I initially thought Ghana was breaking the Universal Declaration of Human Rights (UDHR) by being homophobic, although it signed in 1957, by having on its constitution guarantees on human rights, which exclude sexuality.

But surprisingly, Article 2 of UDHR does not state it either, saying only that "Everyone is entitled to all the rights and freedoms set forth in this Declaration, without distinction of any kind, such as race, colour, sex, language, religion, political or other opinion, national or social origin, property, birth or other status".

And Article 16 only allows men and women to marry and found a family. When will the UN update the UDHR to include sexuality?

Kartar Uppal

West Bromwich, West Midlands

What's in mind for Scotland?

The MoD review this week has doubled the number of soldiers in Scotland, turned the Leuchars air base into a barracks, co-opted the naval base of Rosyth for a further Army build-up, saved Fort George, and created a new mobile Army brigade.

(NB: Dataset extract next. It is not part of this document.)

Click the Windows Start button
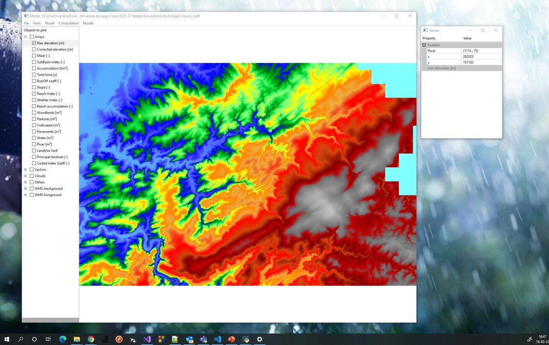The image size is (549, 345). pyautogui.click(x=7, y=339)
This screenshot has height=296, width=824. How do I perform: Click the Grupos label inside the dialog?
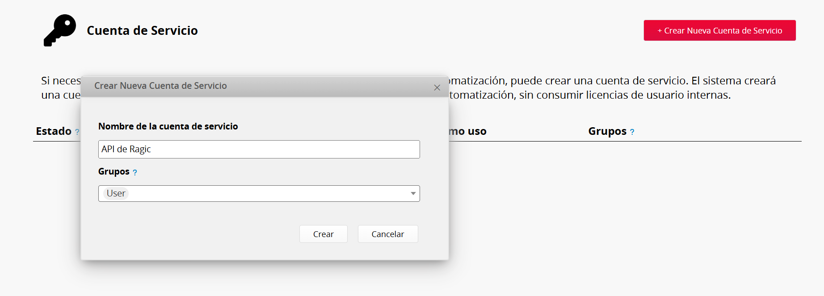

As the European economy continues its enfeeblement, and Scotland is designated a pastoral, wind-turbine, fuel-poverty utopia, is there not some strategic shift in potential military operations being underwritten?

Dr David Spooner

Dunfermline, Fife

The last word?

Ah lads. Drop Cliché Corner? Sure it's great craic ...

Siobhán Ní Chuanaigh

Dublin

Perspectives on religions

Islamists must be checked

Gerard Gilbert's feature on the upcoming BBC drama on the controversy over Monty Python's Life of Brian (21 July) laments the fact that Christianity seems to be such an easy target for mockery that it's hardly worth bothering with.

In the same issue, you have a small article on the continued cover-up of systematic child rape in Ireland by the Vatican and a rather larger piece, in the business section, of the C of E criticising the ethics of News International while apparently failing to mention the "little local difficulty" of their Christian brethren across the Irish Sea.

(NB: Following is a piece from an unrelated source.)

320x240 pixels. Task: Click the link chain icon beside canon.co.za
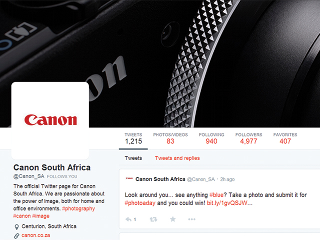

To top it all you've a reviewer of the latest Harry Potter movie boldly declaring that as a Christian, "I generally avoid TV shows and movies about witches and witchcraft". A better demonstration of the religious inability to distinguish fact from fiction I struggle to imagine.

Of course, the premise of the Monty Python article is correct; Islam is in desperate need of reining in, with the kind of attention Christianity has long since become used to. When our media and politicians recognise this they may begin to stand up to the significant minority of Islamists whose default position appears to be threats of violence to anyone who disagrees.

John Davies

Halifax, West Yorkshire

Ireland takes on the Vatican

The latest revelation of child abuse emerging from Ireland is a call for action. The Vatican has covered up this type of abuse for a long time.

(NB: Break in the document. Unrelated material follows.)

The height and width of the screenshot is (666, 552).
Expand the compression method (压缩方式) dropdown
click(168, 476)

It now appears that guilty priests and their superiors were shielded by a letter from the Vatican discouraging the Diocese of Cloyne Church in Ireland to intervene in halting the abuse of children and forbidding the Church from co-operating with local enforcement.

Nineteen priests were involved, over 13 years. The Vatican insists that Church law triumphs over civil law. This argument is familiar, many Muslims claiming sharia law is the law of the land.

Ireland deserves credit for enacting a new law making it a crime to fail to report child abuse. Guilty priests must not be allowed to escape by being sent to another church or disappearing behind the "iron curtain" of the Vatican.